Haliburton County expects to soon get residents’ thoughts on this issue, as staff are preparing a survey to prepare for a new short-term rental policy.
A draft of the survey being prepared by the county’s planning department, with the help of a North Bay-based planning firm, was released to Haliburton County council at the Wednesday, Feb. 23 virtual meeting.
The draft of the survey was heavily scrutinized by several councillors, meaning several changes will likely be made and eventually brought back to council for approval at a future meeting.
But the overall direction of the survey has not changed; it is to gauge what concerns residents see developing from the use of cottage rentals, Airbnbs and short-term housing stays.
It’s expected to be the first of two surveys released, in order to gain information that will help Haliburton County develop a policy that would put regulations on setting up short-term rental businesses.
“The intent of this survey really is to explore perspectives on short-term rental accommodations generally and to begin to understand both the issues and opportunities and what the constraints are,” said Jason Ferrigan, from the firm, J.L. Richards & Associates.
The first draft of the survey asked residents to rank the level of concern they have on issues such as excessive noise, parking, public safety, impact on the tax base and loss of character in neighbourhoods, among other issues.

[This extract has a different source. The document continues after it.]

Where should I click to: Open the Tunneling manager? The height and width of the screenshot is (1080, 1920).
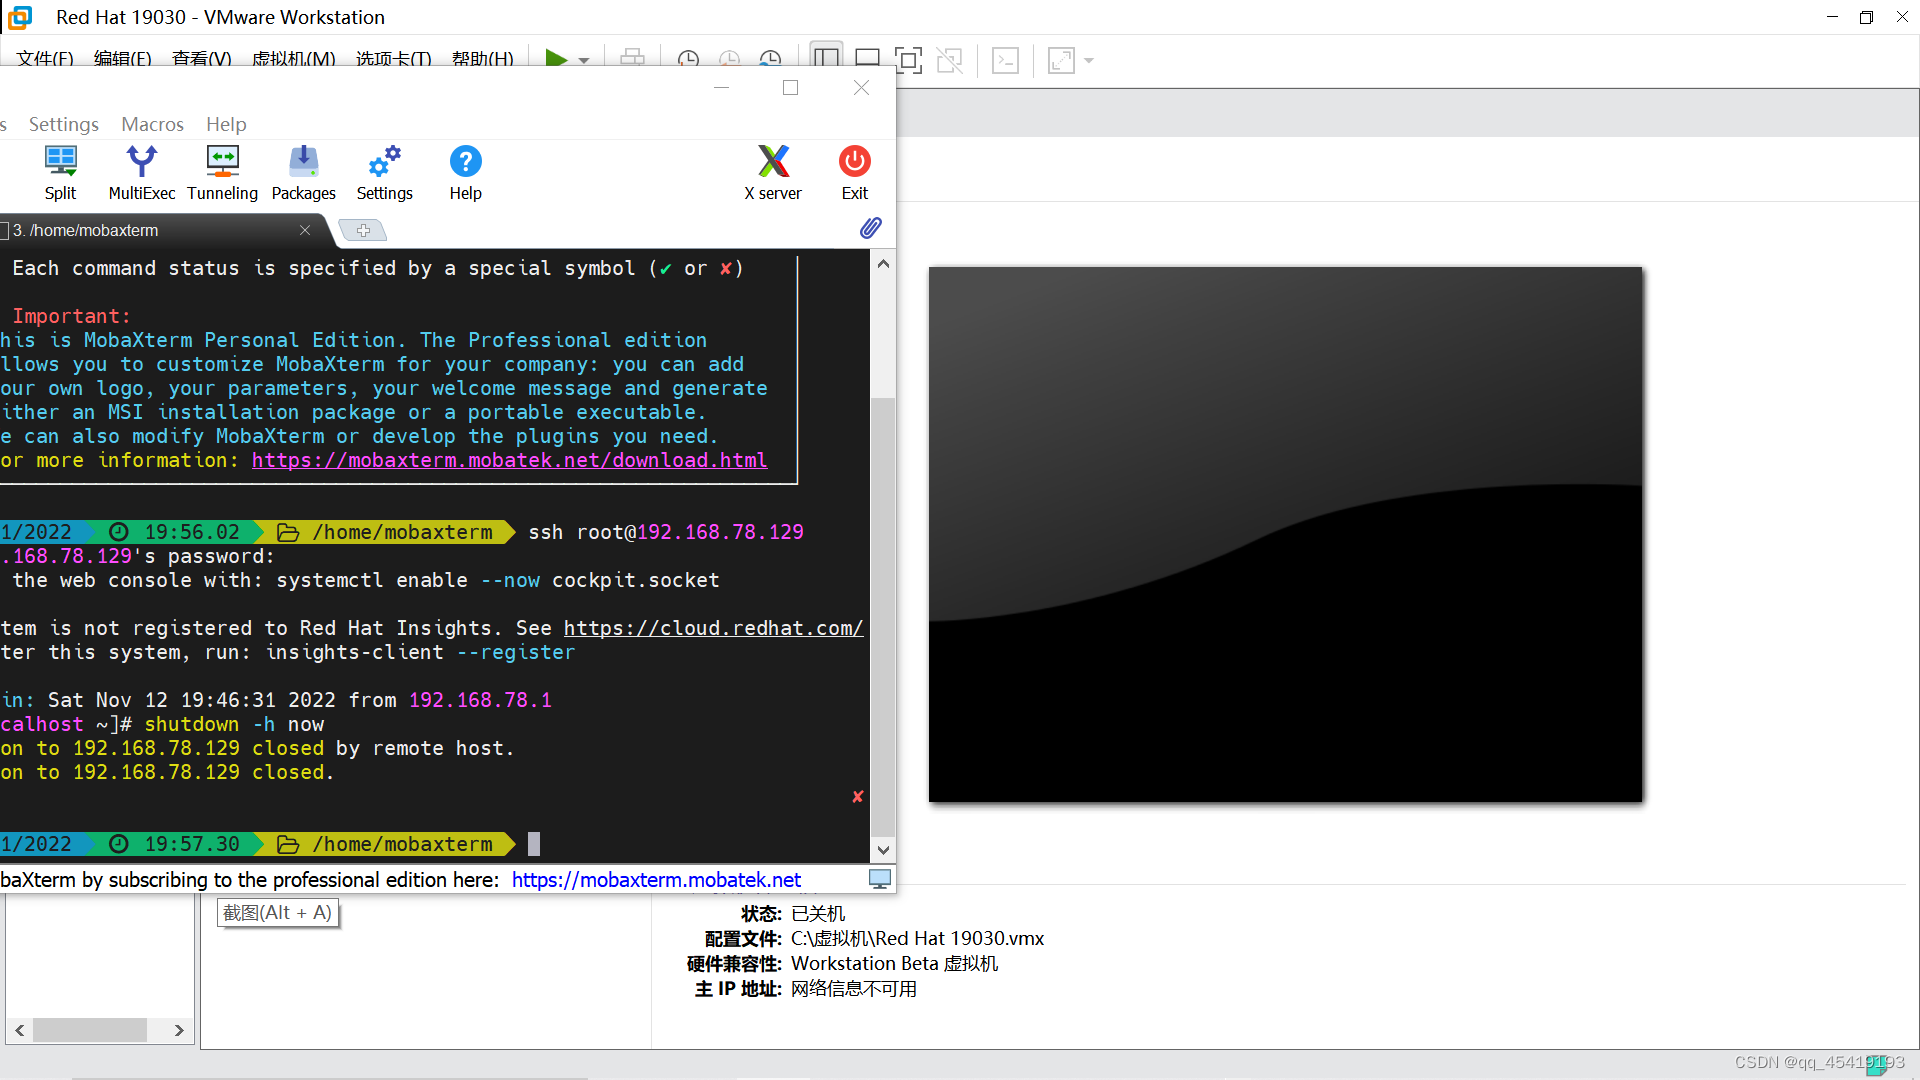click(x=222, y=173)
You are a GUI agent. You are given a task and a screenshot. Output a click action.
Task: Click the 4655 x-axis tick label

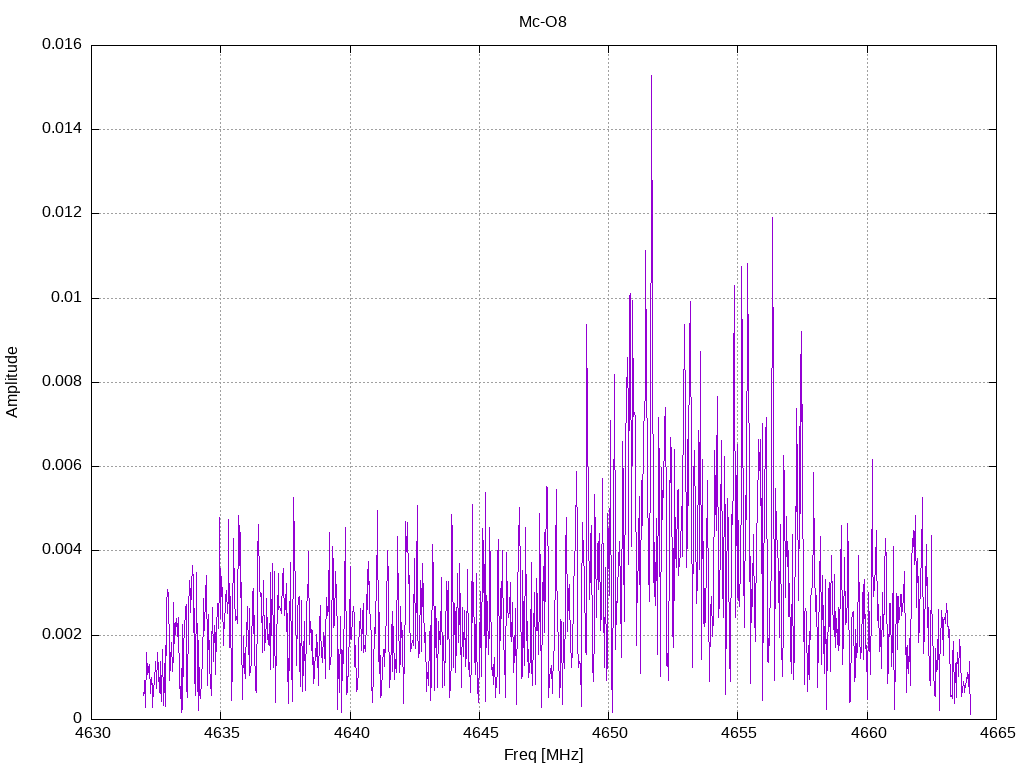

It also asked residents to express the level of concern they have for cottages and dwellings, whether they’re used by a usual visitor, a periodically-present visitor, a frequent visitor or a year-round visitor.
But it’s unlikely that those questions will be asked exactly in the way they were worded in the first draft.
“The questions are poorly worded,” Dysart et al Deputy Mayor Pat Kennedy said bluntly, during one of four instances where he spoke up to criticize the survey draft.
In another instance, Algonquin Highlands Mayor Carol Moffatt said matter-of-factly, “I still don’t understand what you’re looking for.”
The comment was directed at Ferrigan, who was explaining the fourth and fifth questions on the survey, which asks responders to rank their level of concern on various issues.
Councillors lobbied for many lines to be rephrased differently and for the wording to be tweaked to get better, more succinct information.
Moffatt said the draft of the survey didn’t meet her expectations, as she has been waiting for several years for a deep investigation into the benefits and costs associated with having plenty of short-term rental venues in the area.
Dysart et al Mayor Andrea Roberts also expressed concern that the survey, as it stood, was allowing people to express concerns they may have about short-term rental accommodations, but not an opportunity to express the positives.
“There is a great economic benefit to having more people come here and rent here. There are businesses thriving on the business of short-term rentals,” she said. “Somehow that needs to be captured and I’m not sure how.”
Council voted to receive the report and direct J.L. Richards & Associates to work on a new draft and bring it back to a future meeting. The survey was, originally, intended to be released in March.